Ocramius commented 8 years ago

@jayS-de I would say that such a query is not cachable anyway, as one of the parameters relies on global state

jenschude commented 8 years ago

It is. Cause it's by intention that the result should only be updated every 15 minutes. But it's a bad idea in SQL to use parameters where the DBMS supports you with internal functions. Cause a DBMS can also be optimized to usw query cache. But the query cache only works for the same queries.

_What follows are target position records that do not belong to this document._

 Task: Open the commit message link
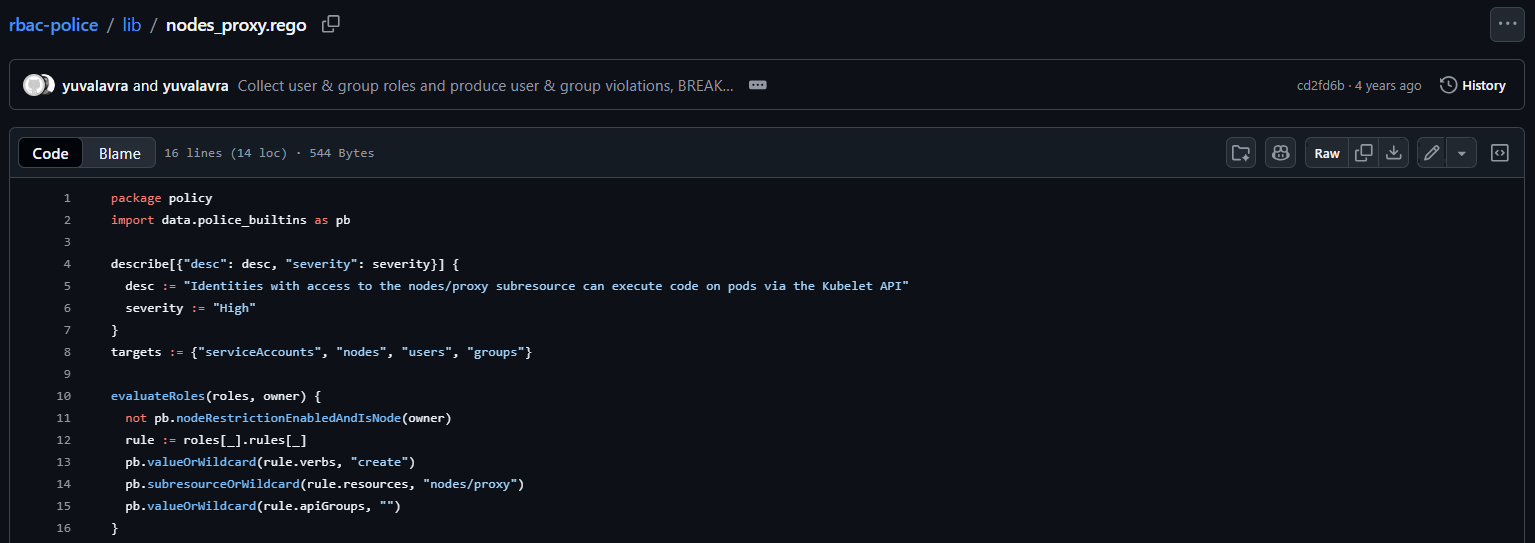485,85
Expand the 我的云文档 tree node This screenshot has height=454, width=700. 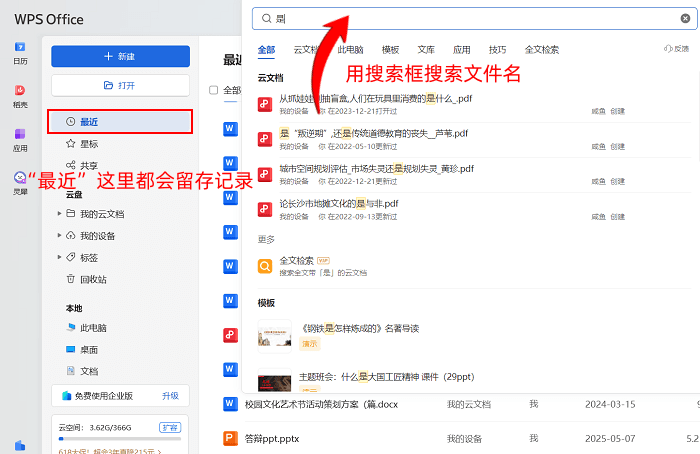coord(59,214)
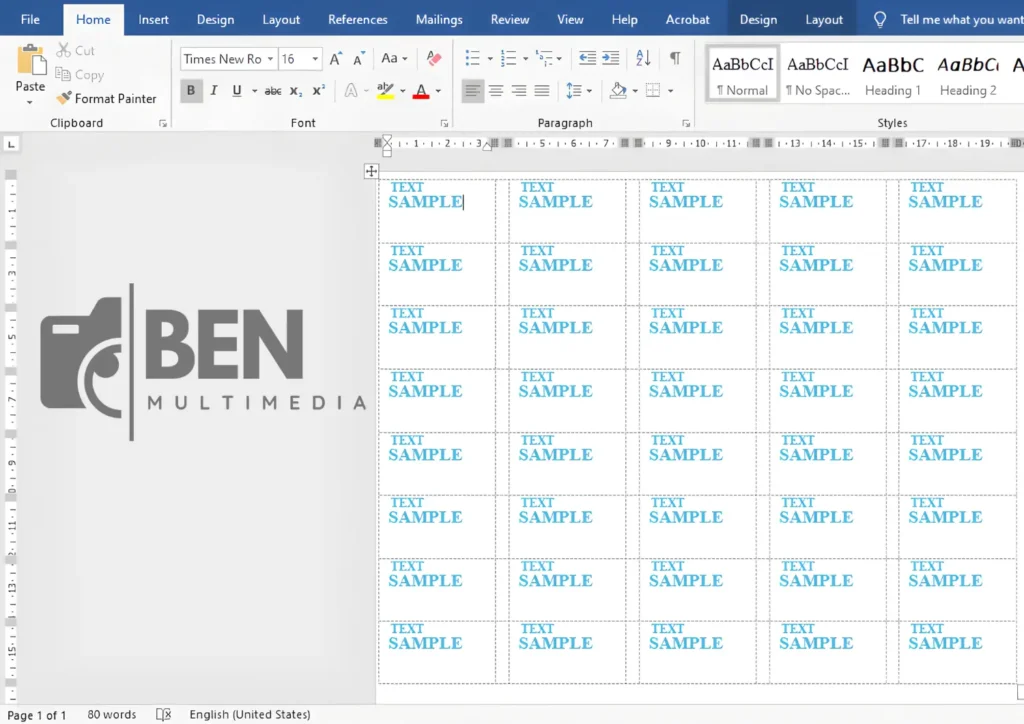1024x724 pixels.
Task: Sort text alphabetically with the A-Z icon
Action: 642,58
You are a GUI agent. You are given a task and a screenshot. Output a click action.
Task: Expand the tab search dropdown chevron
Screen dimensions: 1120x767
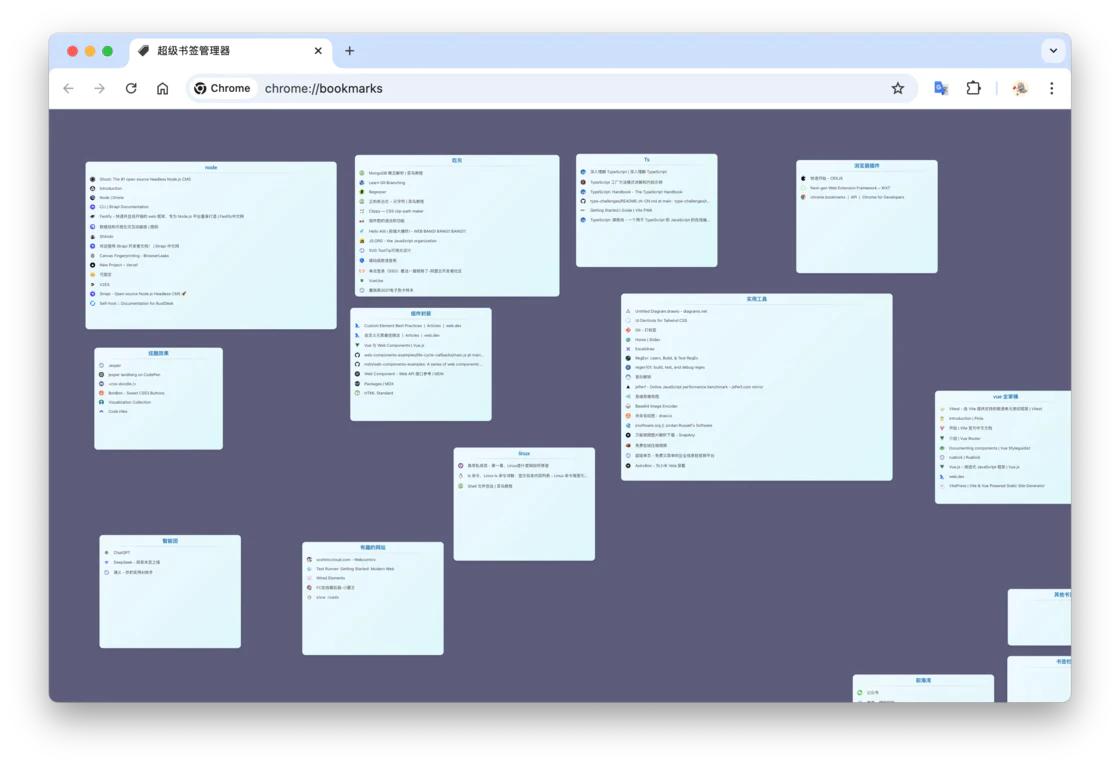(1053, 51)
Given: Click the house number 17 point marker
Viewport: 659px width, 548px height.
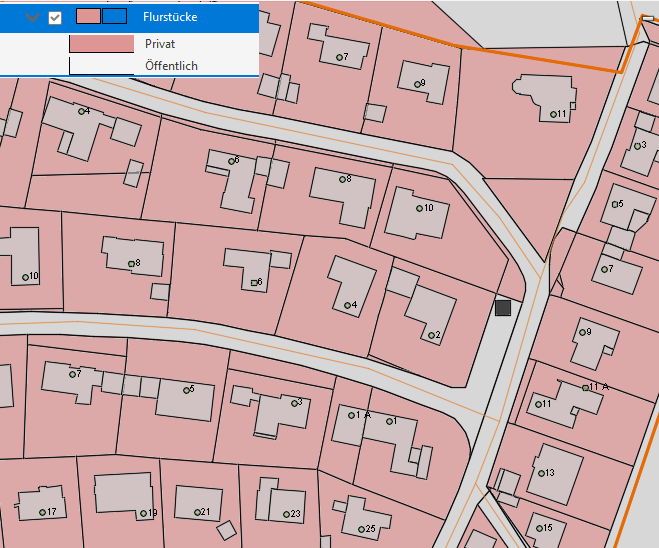Looking at the screenshot, I should pyautogui.click(x=42, y=513).
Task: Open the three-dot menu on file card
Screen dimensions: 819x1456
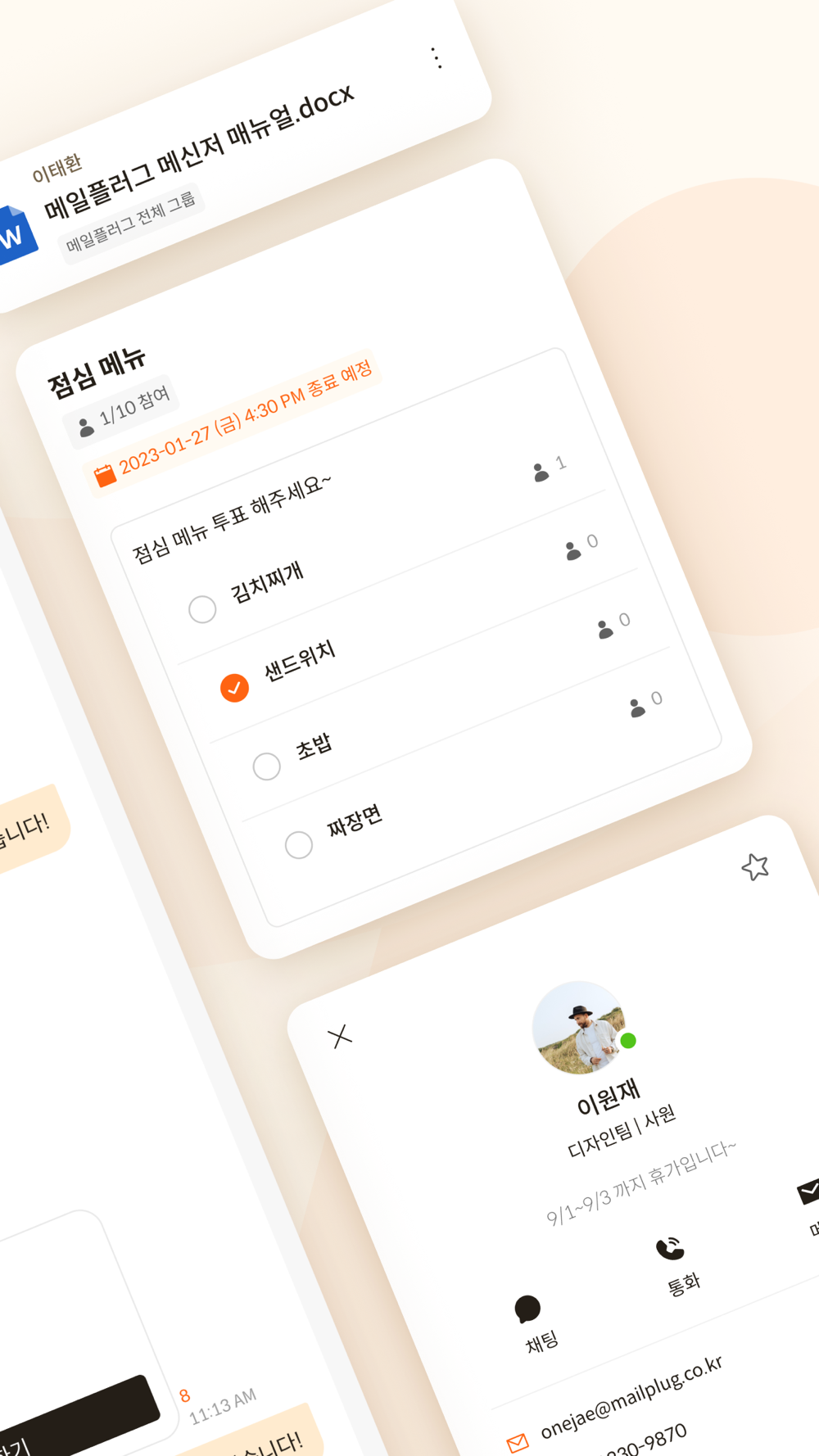Action: click(437, 58)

Which would be the case with NOW()

jenschude commented 8 years ago

@Ocramius when changing the query to the following:

$qb->select('v')
            ->from('Packagist\WebBundle\Entity\Version', 'v')
            ->where('v.development = false')
            ->andWhere('v.releasedAt < NOW()')
            ->orderBy('v.releasedAt', 'DESC')
            ->setMaxResults($count);

@Seldaek would never have run into this issue, cause he would not have needed any parameter which had been used for the cache-key calculation. As well as the DBMS would have the possibility, when setup for result caching, to cache this query.

And as you also can see now you don't have a global state anymore. :)

maglnet commented 8 years ago

Just as a side note: imho CURRENT_TIMESTAMP is preferred over NOW(), because it's part of the SQL-92 standard. btw: @jayS-de nice pic :)

guilhermeblanco commented 8 years ago

@Seldaek I quickly read your issue, and I promise to re-read and provide a more throughly comment later. We store the parameters together with the query because IN (:param) can be expanded into multiple IN (?, ?, ?), depending of the provided parameters. Sounds simple, but remember that a single parameter binding also may be reused multiple times in the same query too (like WHERE u.email = :email OR u.username = :email).

Seldaek commented 8 years ago

@maglnet @jayS-de if you don't wanna be helpful, don't feel like you have to answer :) Both CURRENT_TIMESTAMP and NOW() can not be used within doctrine (at least without defining new query type stuff, which I am not gonna waste my time on when using date() works fine..).

@Ocramius @guilhermeblanco I still think if you specify a key it should just take it without overriding it with this real cache key, because otherwise AFAIK there is no way to use the cache key to "suppress" one of the query's parameters like I was trying to do with the date. I didn't figure out a way to override the key as you say by using the QueryCacheProfile, but maybe I missed smth.

Anyway I fixed it by handling caching myself now as you can see in https://github.com/composer/packagist/blob/29017b6d041619de1435864796c665ac7912efcf/src/Packagist/WebBundle/Entity/VersionRepository.php#L102

Not an issue for me anymore, I definitely learned my lesson, but for others to avoid WTFs I think the cache key param should be deprecated if it can't be fixed or at least the docs should clearly say that specifying it is discouraged and that it does not have any actual effect on caching it's just used for grouping real cache keys together, which lets you blast the cache by name I guess, but also means that cache operations get less efficient for that one cache key as all real cache keys are stored together within it.

jenschude commented 8 years ago

@Seldaek Okay have to admit, I didn't tried the snippet with doctrine. Tested it now and I see what was the problem. As Now is mysql specific, the doctrine query builder doesn't allows it to be used.

$qb->select('v')
            ->from('Packagist\WebBundle\Entity\Version', 'v')
            ->where('v.development = false')
            ->andWhere('v.releasedAt < CURRENT_TIMESTAMP()')
            ->orderBy('v.releasedAt', 'DESC')
            ->setMaxResults($count);

with CURRENTTIMESTAMP as suggested by magInet at least Doctrine don't complains and creates a valid SQL statement. `SELECT p0.name AS name0, p0.version AS version1, p0.description AS description_2 FROM packageversion p0 WHERE p0.development = 0 AND p0.releasedAt < CURRENTTIMESTAMP ORDER BY p0.releasedAt DESC LIMIT 10`

See also DQL Functions

Seldaek commented 8 years ago

Ah, I tried CURRENT_TIMESTAMP without ().. but anyway it's fixed.

jenschude commented 8 years ago

Yep. Only improvement would be, that you could use the doctrine result cache again.